Leaks to journalists and activists were a key driver of the Senate inquiry into regional processing at Nauru, which has uncovered further allegations of abuse, neglect and despair at the detention centre. But activists Crikey spoke to are fearful of the future of whistleblowing in border protection, as both the ability of the department to identify leakers and the penalties for Immigration staff disclosing information have become more concerning.

Shane Bazzi, a journalist and activist, cultivates sources within detention centre to independently tell stories and pass on information to other journalists to bypass the government’s strict control of information. As a freelance journalist who often publishes things independently, it’s not clear whether he’d be protected by the provisions of the metadata bill that seek to prevent the metadata of journalists being easily accessed. Many others in the sector don’t do any journalism at all, and so would be even more vulnerable to having their metadata expose their sources and contacts. Bazzi told Crikey he was very concerned about the bill (now made law), as he is by the fact that it was amended so quietly, quickly and with relatively little outcry.

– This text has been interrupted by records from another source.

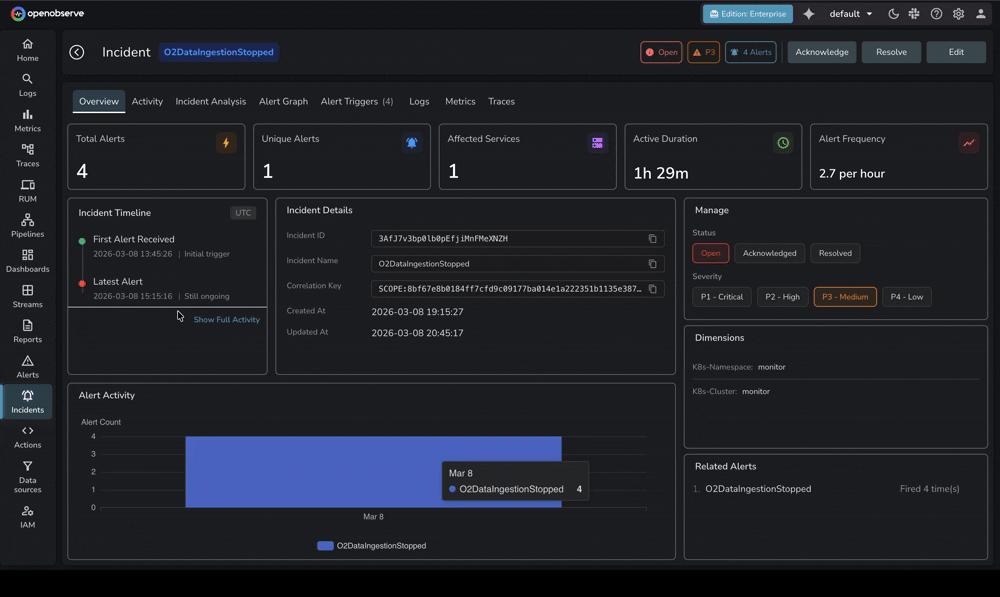Set incident status to Acknowledged
This screenshot has height=597, width=1000.
coord(769,252)
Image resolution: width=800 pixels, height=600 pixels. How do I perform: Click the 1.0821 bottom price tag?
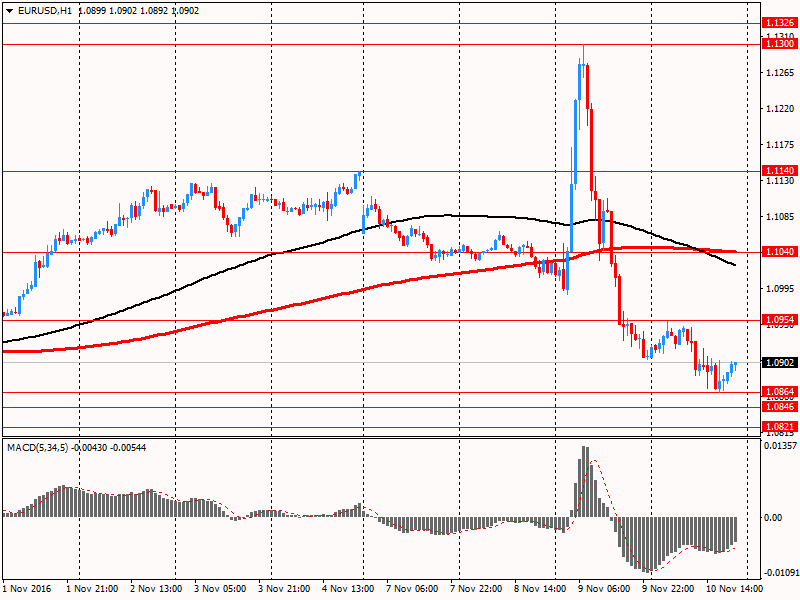[778, 427]
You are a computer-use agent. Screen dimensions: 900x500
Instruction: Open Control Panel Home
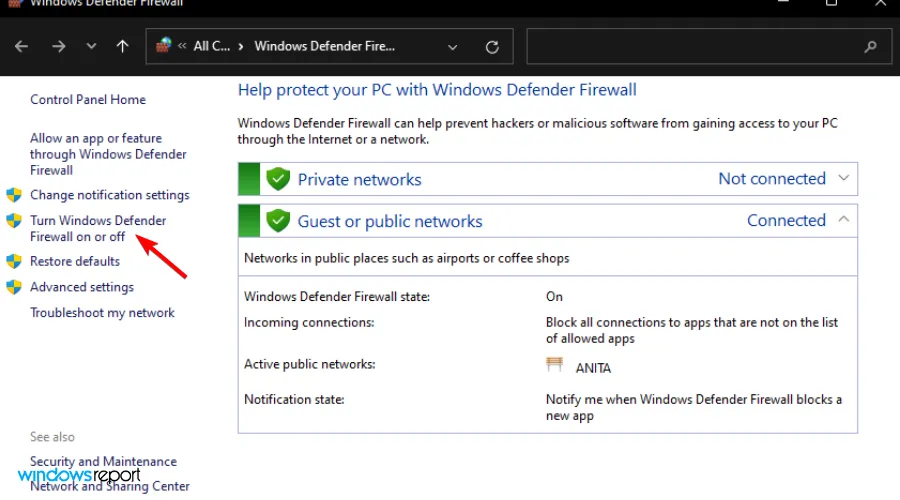pyautogui.click(x=88, y=100)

“I’ve always been quite concerned that I could be being watched — but the fact that this has happened now, and so soon after metadata was passed, is concerning for me and for others I’m in touch with.”

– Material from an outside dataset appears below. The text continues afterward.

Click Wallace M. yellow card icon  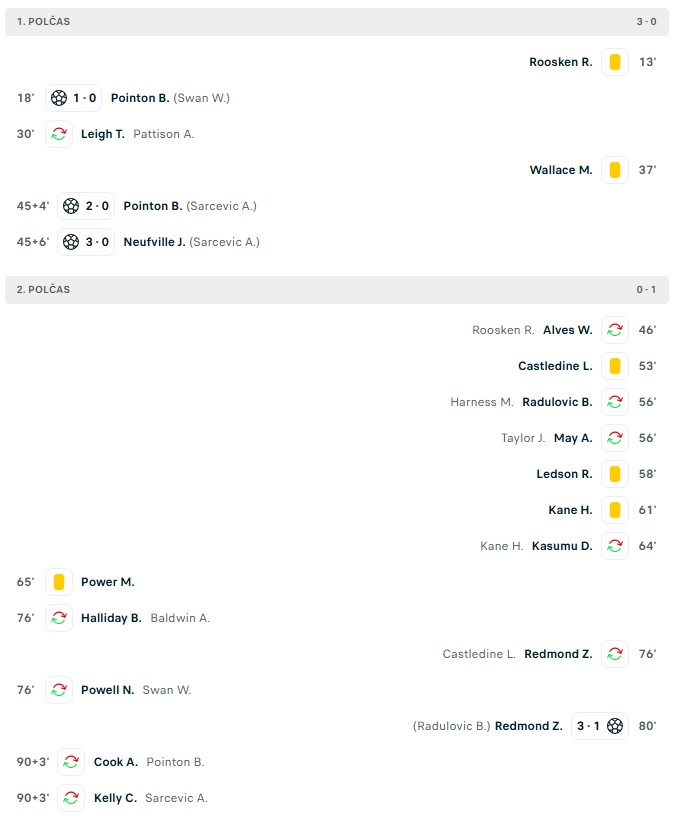(x=615, y=170)
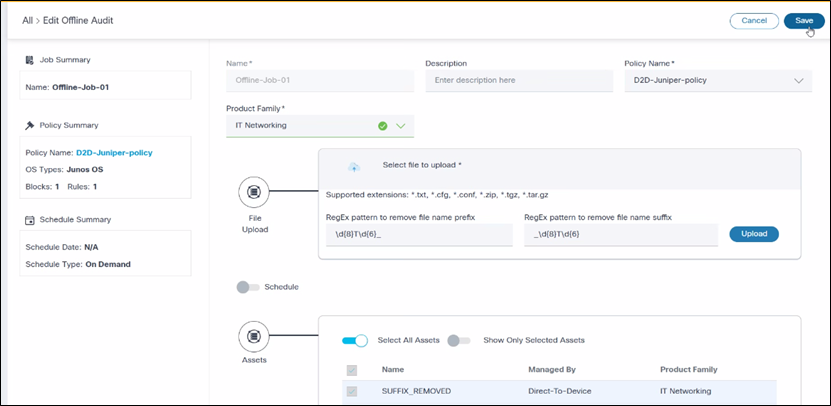Enable the Schedule toggle
Image resolution: width=831 pixels, height=406 pixels.
249,287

The Senate on Thursday passed the Australian Border Force Bill 2015, which was treated as uncontroversial legislation by both major parties that primarily aimed to combine the Department of Immigration and Border Protection and the Australian Customs and Border Protection Service into a single agency. This was a recommendation of last year’s Commission of Audit, and it is expected to save the government money.

But the bill also contains several clauses of grave concern to activists. Firstly, it introduces jail terms of up to two years for Department of Immigration and Border Protection workers who disclose “protected information”. This is the penalty for disclosing confidential information in many other parts of the public service, but in its submission to the bill, the Law Council of Australia expressed its concerns. Because of the special circumstances border protection staff work in, the bill allows the department secretary or Border Protection commissioner to make a declaration that the Fair Work Act does not apply to specific staff accused of misconduct. The explanatory memorandum to the bill stated:

“It is appropriate that such measures be applicable to all employees in the integrated Department, given the expanded law enforcement role, and that the workforce is exposed to increased attempts by criminal elements to penetrate, compromise and corrupt officers.”

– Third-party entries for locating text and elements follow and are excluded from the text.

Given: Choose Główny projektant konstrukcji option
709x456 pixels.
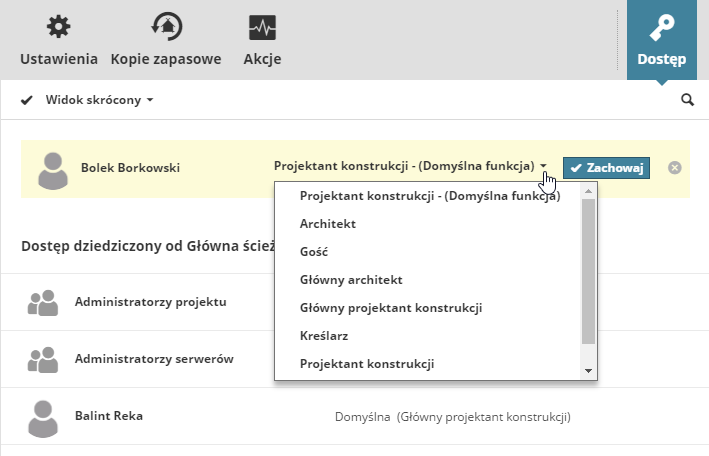Looking at the screenshot, I should click(x=391, y=308).
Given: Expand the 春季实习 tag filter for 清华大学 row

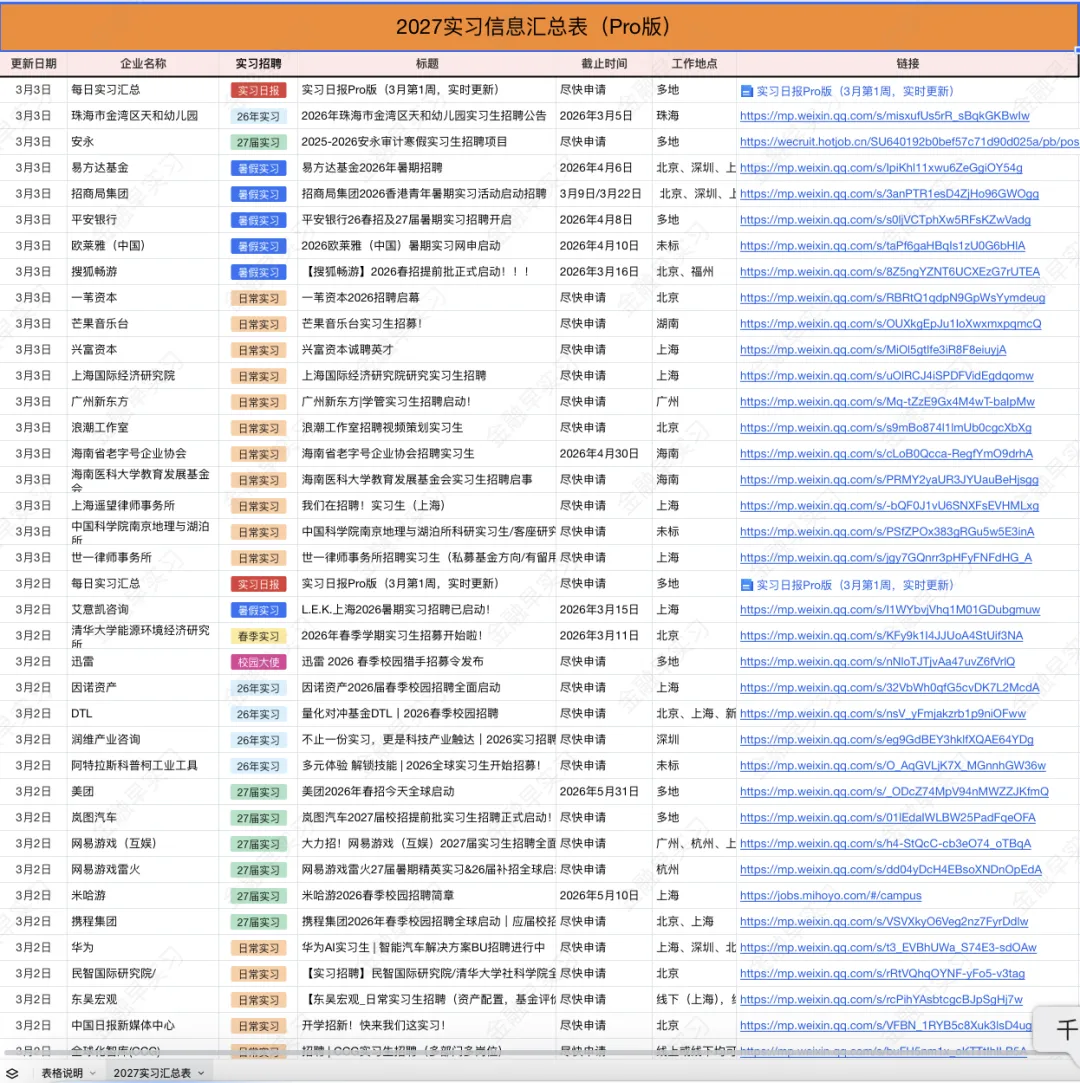Looking at the screenshot, I should click(x=257, y=635).
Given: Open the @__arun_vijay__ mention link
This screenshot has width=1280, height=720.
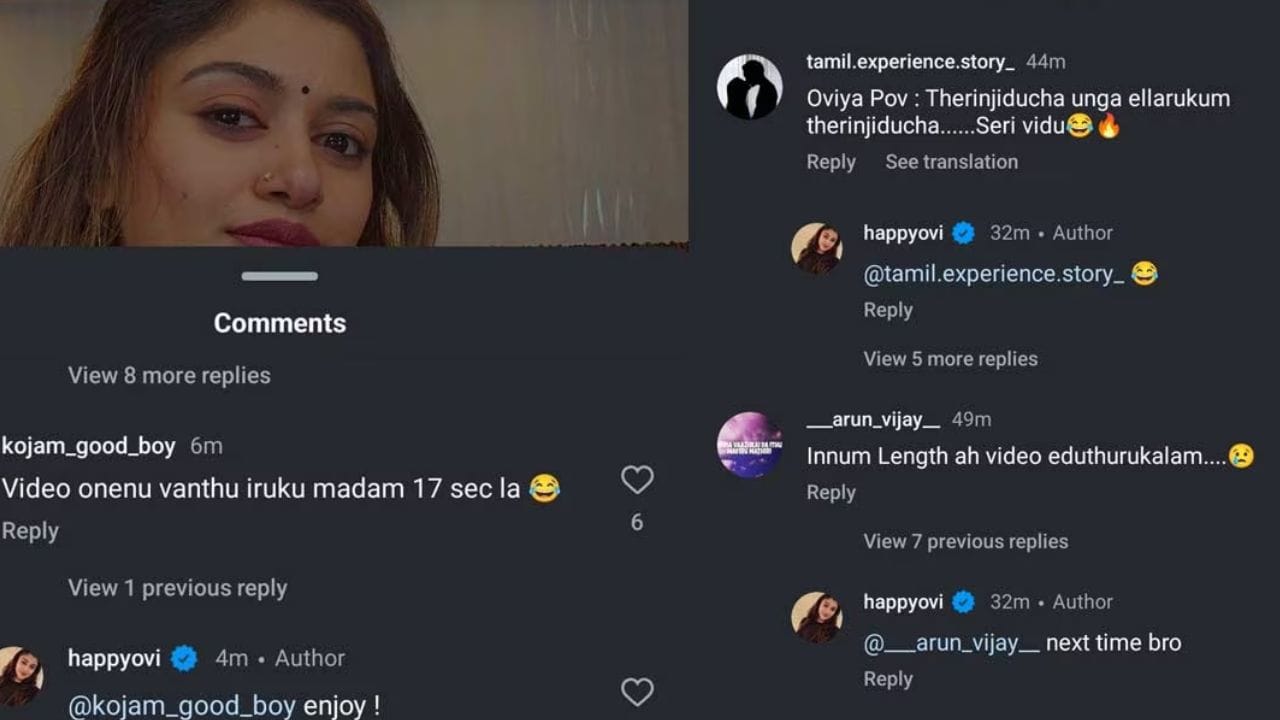Looking at the screenshot, I should pos(951,643).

But in cases of legitimate whistleblowing in the public interest, the Law Council’s submission stated, such a provision gave employees no protection:

“The Law Council is concerned that the heightened secrecy provisions, as well as the broader powers to dismiss staff and contractors, may discourage legitimate whistle-blowers from speaking out publicly. To aid transparency, there should … be a public interest disclosure exception to the secrecy provisions where the disclosure would, on balance, be in the public interest.”

This recommendation was championed by Greens Senator Sarah Hanson-Young in her speech against the bill. “The bill entrenches secrecy by making it a criminal offence, punishable by two years imprisonment, for Department of Immigration employees to disclose information,” she said, noting that employees could be “summarily fired” for leaking, with no right to pursue unfair dismissal. Hanson-Young said:

“This is an issue that is going to impact on 15,000 employees of the Department of Immigration. Those people deserve proper protections by this Parliament. Those people deserve to know that if there is something being done that is wrong, and which it is in the public interest to know, that the Senate has their backs. Those staff who we ask to go out onto the high seas to carry out these dangerous operations and to work in our detention centres to deal with the human misery of this policy, deserve to know that the Australian parliament has their backs. When there is a matter that is in breach of the law or in breach of government policy, or when there is a matter that is in breach of what is considered to be morally acceptable, those people deserve the opportunity to have a proper public interest test applied before they are simply thrown out on their ears.”

As part of the same bill, the new agency was given access to the metadata scheme implemented two months ago by the government (with Labor support). By referring to the new agency as a criminal law enforcement agency, it was given automatic access to the metadata scheme. This was also slammed by the Greens and the Law Council, with the Law Council noting in its submission that it considers it “inappropriate” to give the broader department access to metadata, and questioned whether the whole department could really be classed as a criminal law enforcement agency. Before this bill, the Department of Immigration didn’t have access to metadata.